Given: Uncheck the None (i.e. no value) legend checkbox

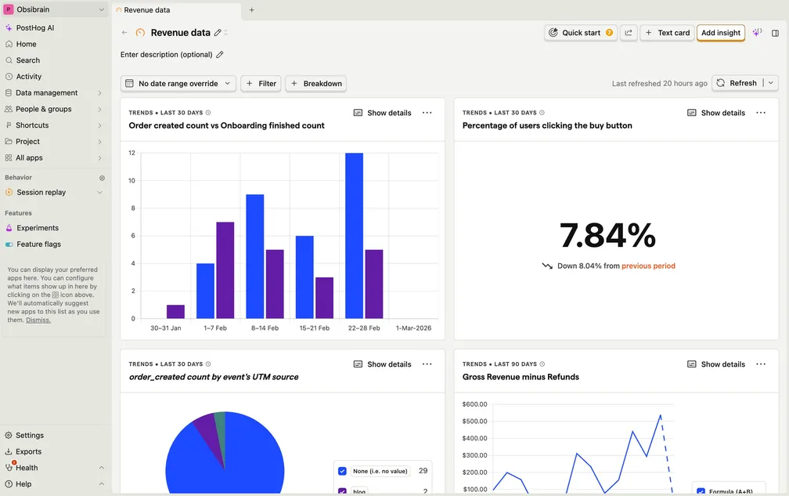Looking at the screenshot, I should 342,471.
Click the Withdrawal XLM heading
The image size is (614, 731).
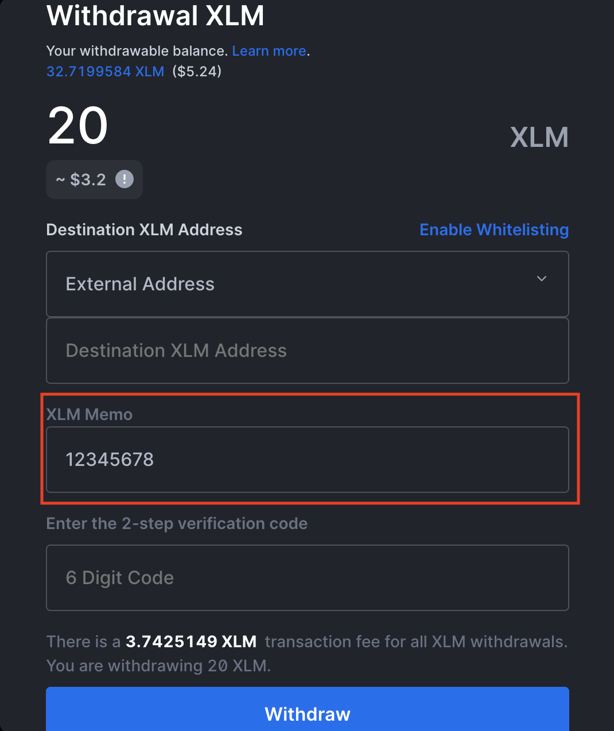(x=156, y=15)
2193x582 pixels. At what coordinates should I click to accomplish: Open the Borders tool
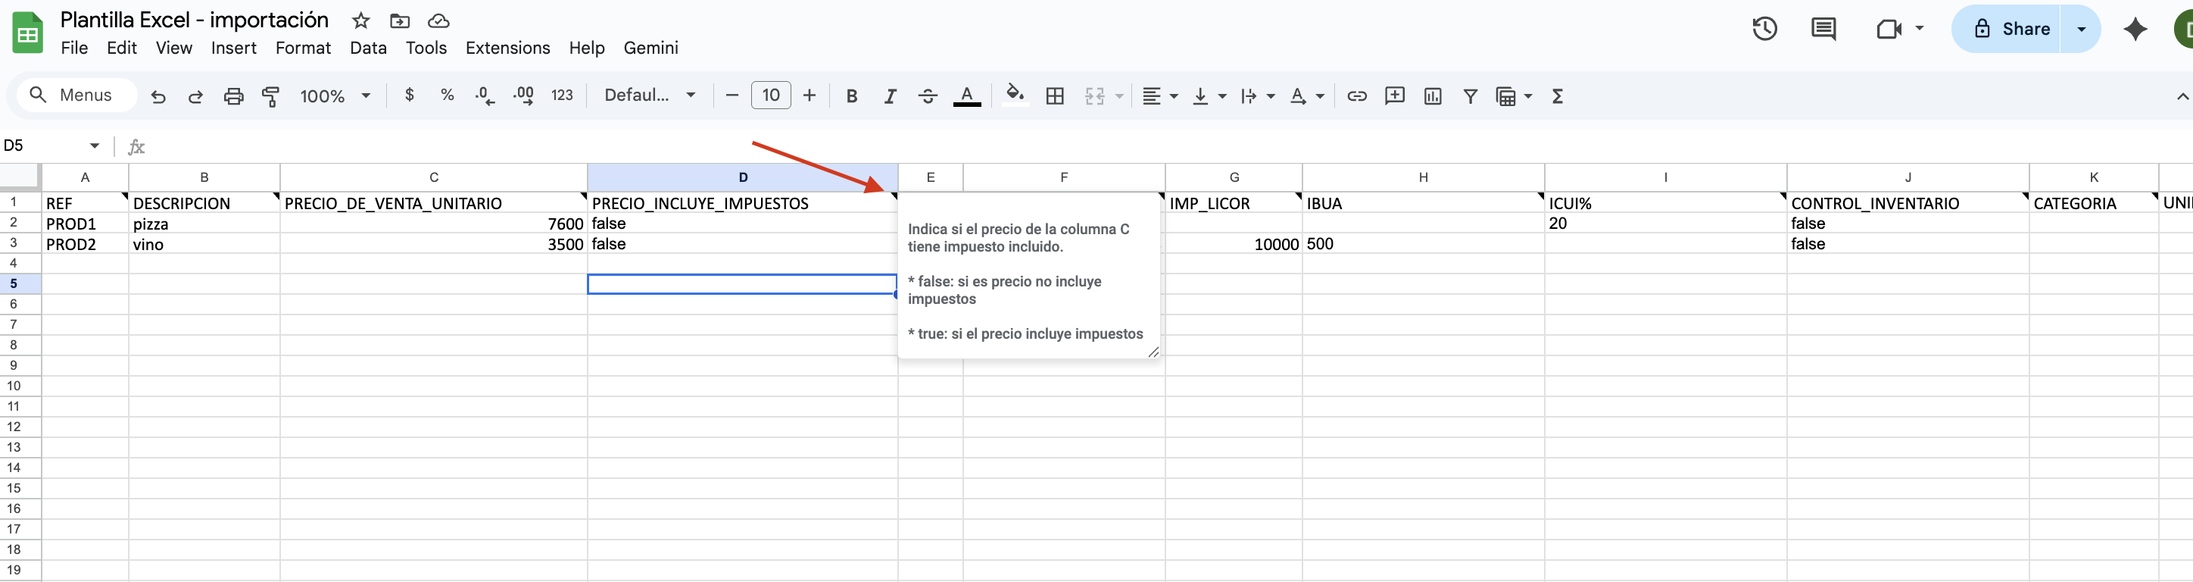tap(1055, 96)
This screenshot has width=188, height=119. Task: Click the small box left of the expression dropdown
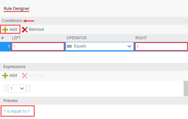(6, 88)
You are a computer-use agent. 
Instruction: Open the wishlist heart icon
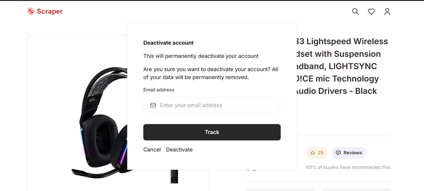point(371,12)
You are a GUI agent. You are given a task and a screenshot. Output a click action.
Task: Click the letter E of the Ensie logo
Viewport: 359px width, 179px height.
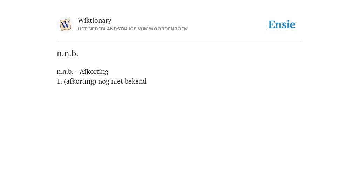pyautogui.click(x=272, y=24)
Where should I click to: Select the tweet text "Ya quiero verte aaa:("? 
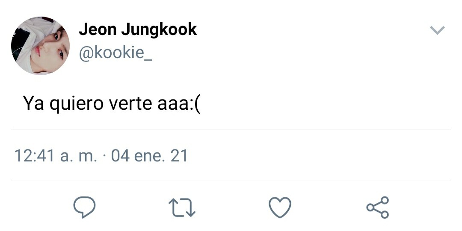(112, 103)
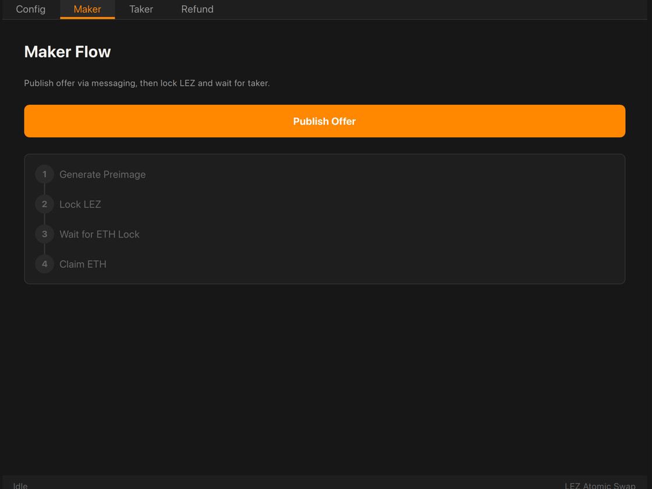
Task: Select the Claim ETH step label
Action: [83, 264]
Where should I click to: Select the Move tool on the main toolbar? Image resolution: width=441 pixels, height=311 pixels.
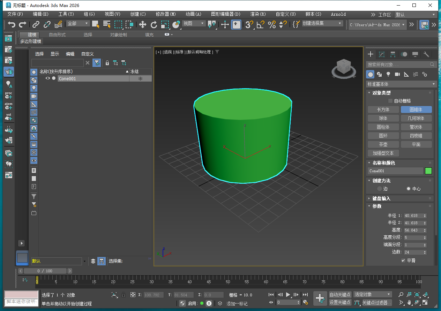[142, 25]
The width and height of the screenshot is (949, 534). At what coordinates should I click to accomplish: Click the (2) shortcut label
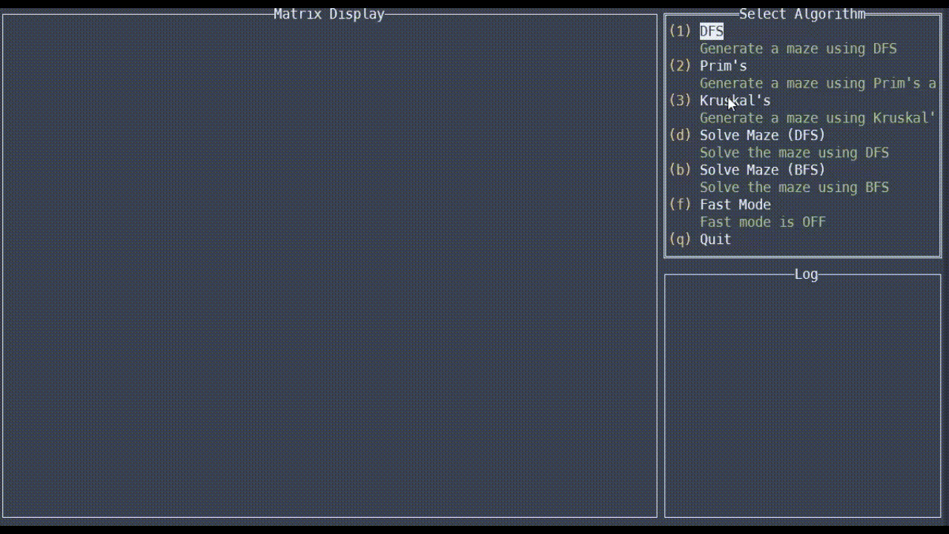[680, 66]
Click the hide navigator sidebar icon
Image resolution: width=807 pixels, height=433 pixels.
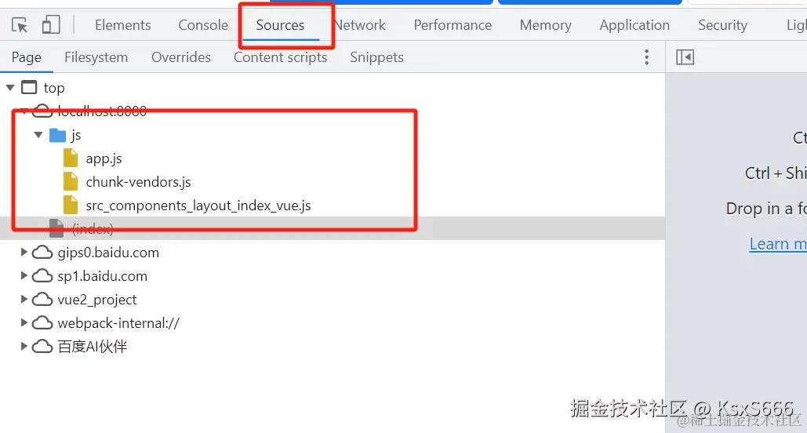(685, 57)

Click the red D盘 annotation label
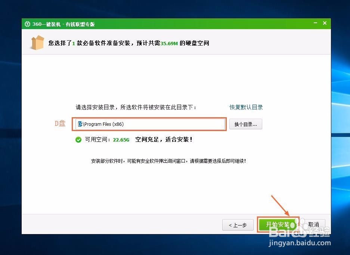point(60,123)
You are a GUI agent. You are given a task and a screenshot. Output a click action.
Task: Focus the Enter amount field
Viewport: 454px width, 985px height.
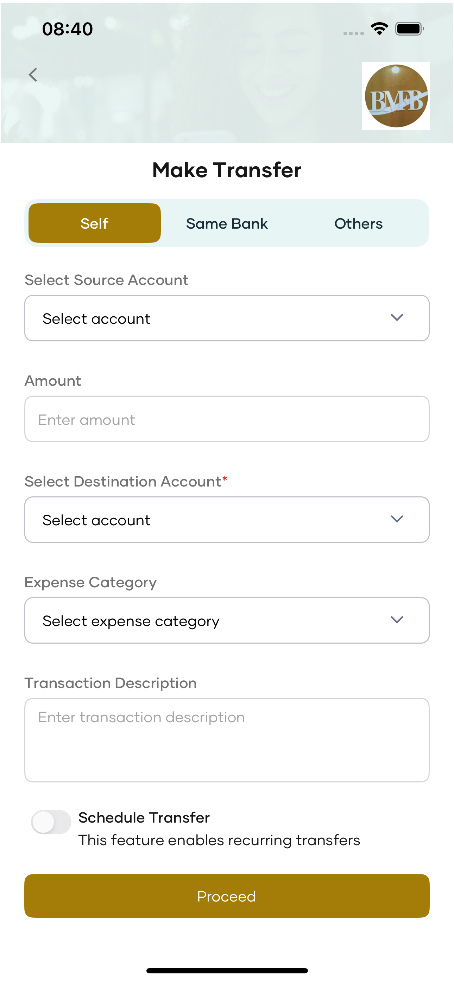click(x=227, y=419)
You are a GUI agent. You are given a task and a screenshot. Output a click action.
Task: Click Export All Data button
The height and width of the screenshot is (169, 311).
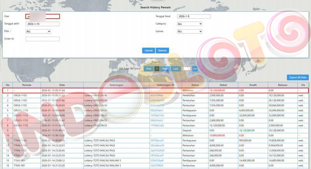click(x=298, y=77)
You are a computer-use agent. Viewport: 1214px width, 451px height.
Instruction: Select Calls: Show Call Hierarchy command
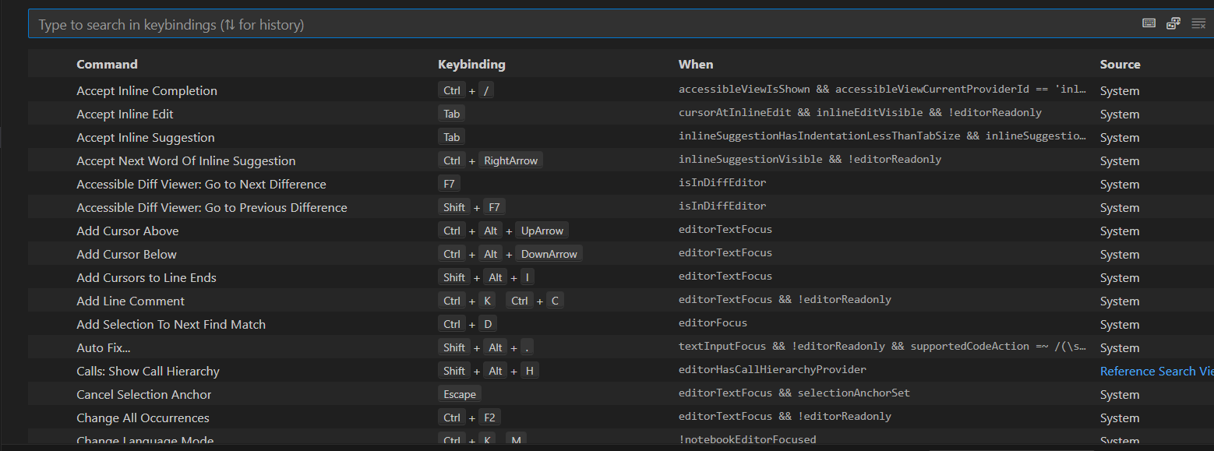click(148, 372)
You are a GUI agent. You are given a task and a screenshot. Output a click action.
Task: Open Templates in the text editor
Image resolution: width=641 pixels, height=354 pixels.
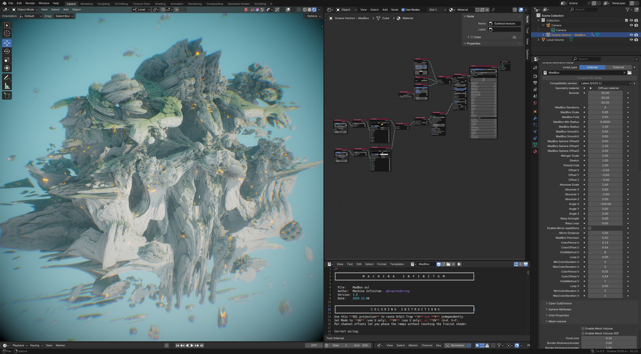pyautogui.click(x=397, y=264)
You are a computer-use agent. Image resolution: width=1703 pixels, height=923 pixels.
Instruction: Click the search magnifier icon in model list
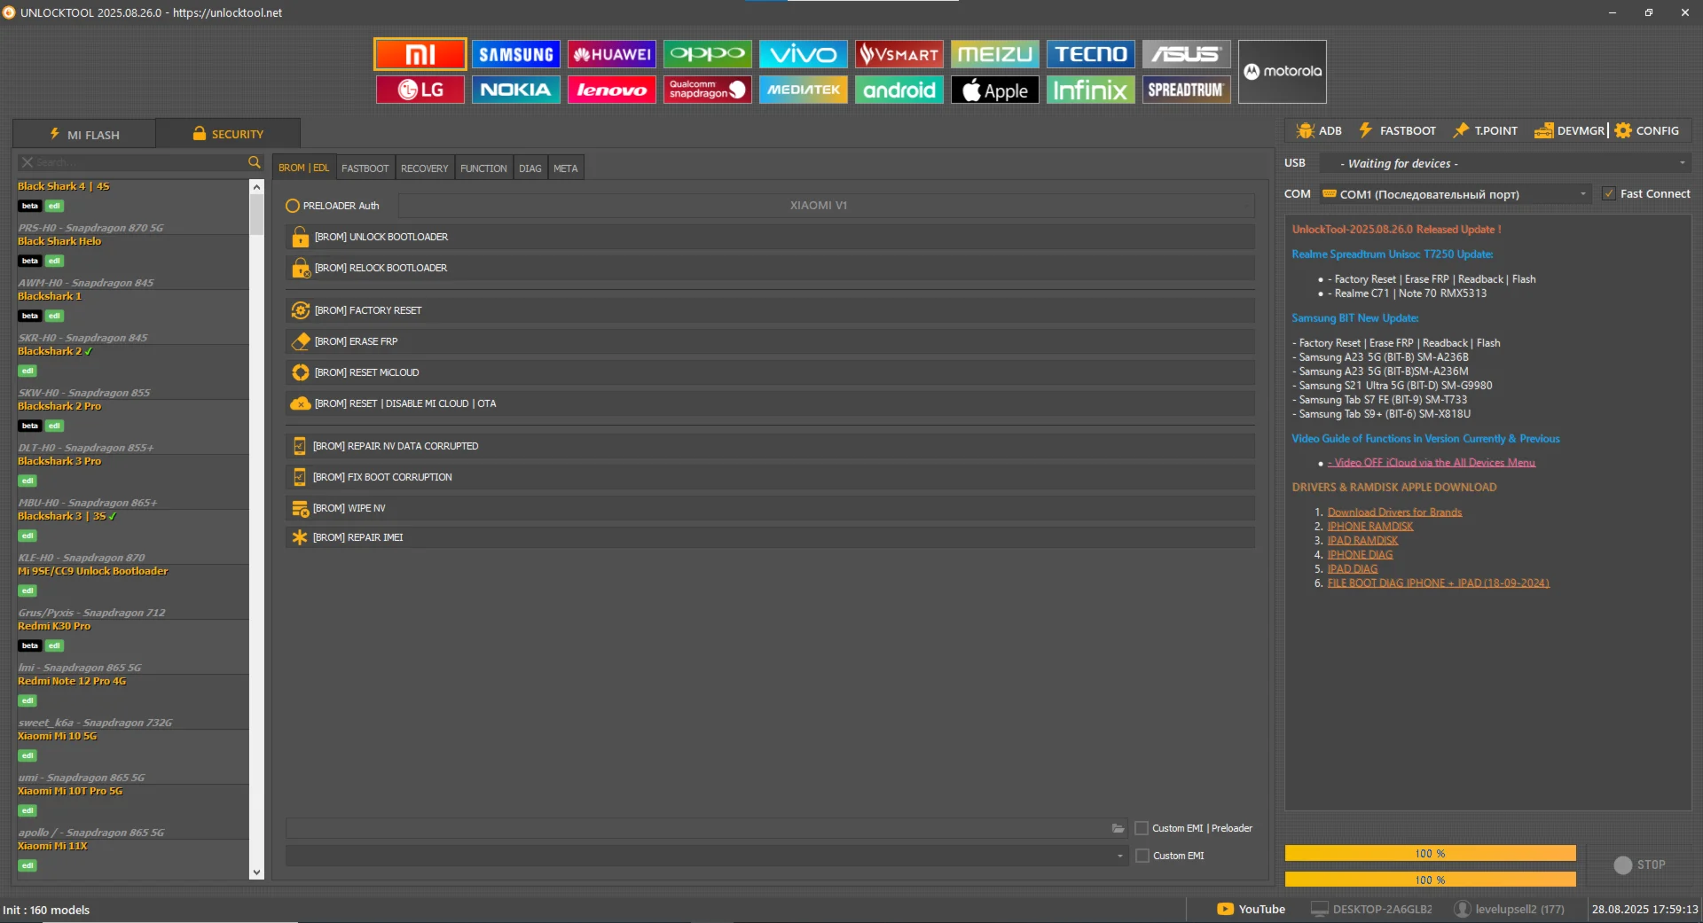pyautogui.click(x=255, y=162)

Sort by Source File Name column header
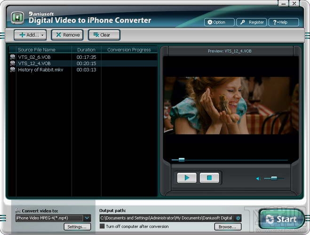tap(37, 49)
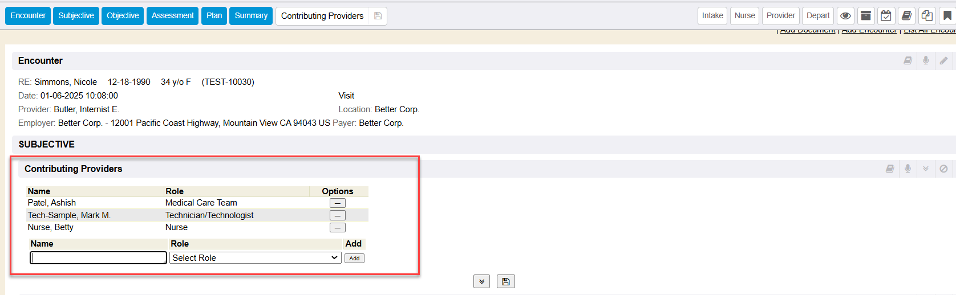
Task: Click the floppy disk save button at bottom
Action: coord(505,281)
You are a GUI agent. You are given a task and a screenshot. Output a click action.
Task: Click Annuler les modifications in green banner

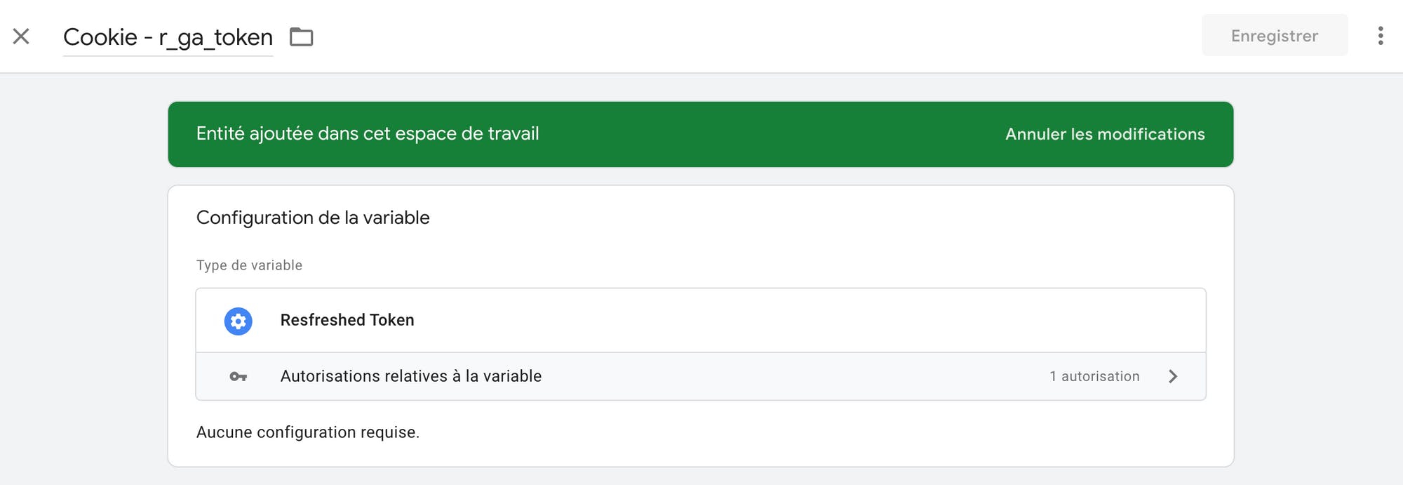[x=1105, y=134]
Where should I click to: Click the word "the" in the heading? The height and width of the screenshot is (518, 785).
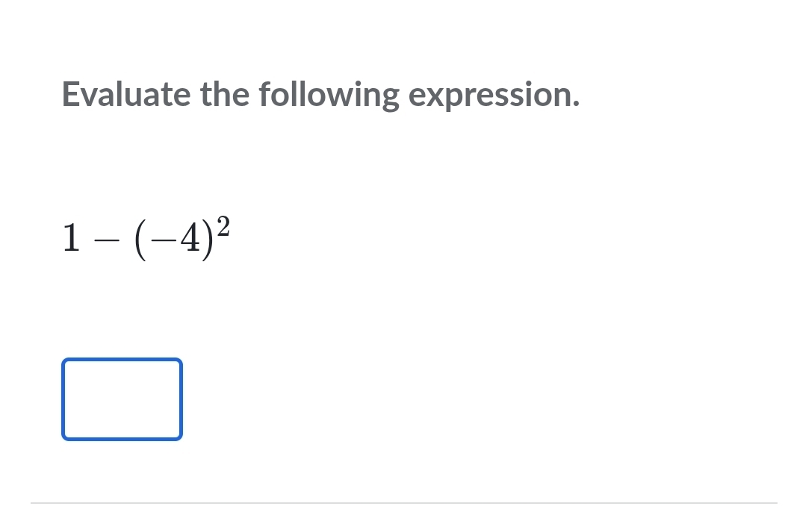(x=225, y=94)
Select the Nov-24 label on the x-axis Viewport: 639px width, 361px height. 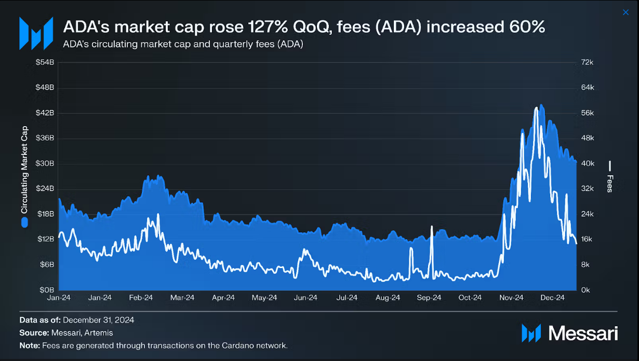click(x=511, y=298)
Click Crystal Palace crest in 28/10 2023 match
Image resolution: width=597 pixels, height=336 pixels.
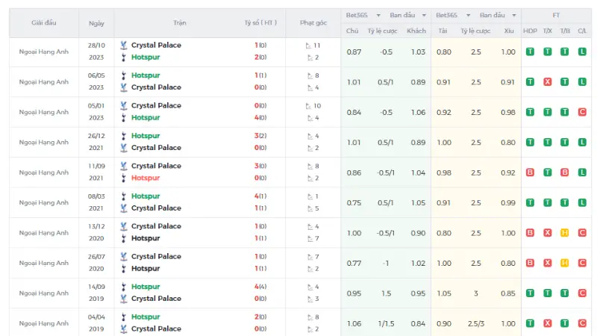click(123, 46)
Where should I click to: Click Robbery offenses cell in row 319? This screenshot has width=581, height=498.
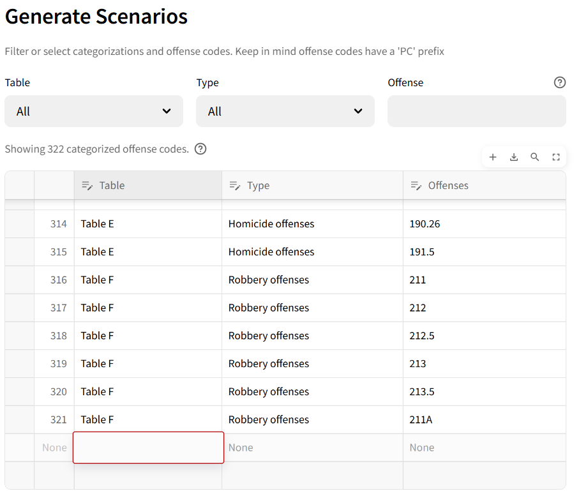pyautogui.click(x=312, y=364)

--------------------------------

#### Your goal
Please leave out the pictures as you reproduce the lines exactly, from the first line of the entries through the line containing "You are a computer-use agent. Viewport: 1214px".

#### Response for this exercise
Given: Uncheck the None (i.e. no value) legend checkbox

Looking at the screenshot, I should 342,471.
Click the Withdrawal XLM heading
The image size is (614, 731).
(x=156, y=15)
2193x582 pixels. At what coordinates should I click to accomplish: Open the Borders tool
tap(1055, 96)
This screenshot has width=188, height=119. Task: Click the small box left of the expression dropdown
(6, 88)
You are a computer-use agent. 
Instruction: Open the wishlist heart icon
point(371,12)
You are a GUI agent. You are given a task and a screenshot. Output a click action.
Task: Click the letter E of the Ensie logo
Viewport: 359px width, 179px height.
pyautogui.click(x=272, y=24)
Where should I click to: Select the tweet text "Ya quiero verte aaa:("? 
(112, 103)
Task: Select the Claim ETH step label
Action: [83, 264]
Where should I click to: Select the Move tool on the main toolbar? Image resolution: width=441 pixels, height=311 pixels.
[142, 25]
The width and height of the screenshot is (949, 534). At what coordinates should I click to accomplish: Click the (2) shortcut label
[680, 66]
Click the hide navigator sidebar icon
Image resolution: width=807 pixels, height=433 pixels.
(685, 57)

Click the red D盘 annotation label
point(60,123)
You are a GUI agent. You are given a task and a screenshot. Output a click action.
Task: Focus the Enter amount field
Viewport: 454px width, 985px height.
click(x=227, y=419)
You are a GUI agent. You are given a task and a screenshot. Output a click action.
Task: Click Export All Data button
The height and width of the screenshot is (169, 311).
click(x=298, y=77)
You are a computer-use agent. Viewport: 1214px width, 451px height.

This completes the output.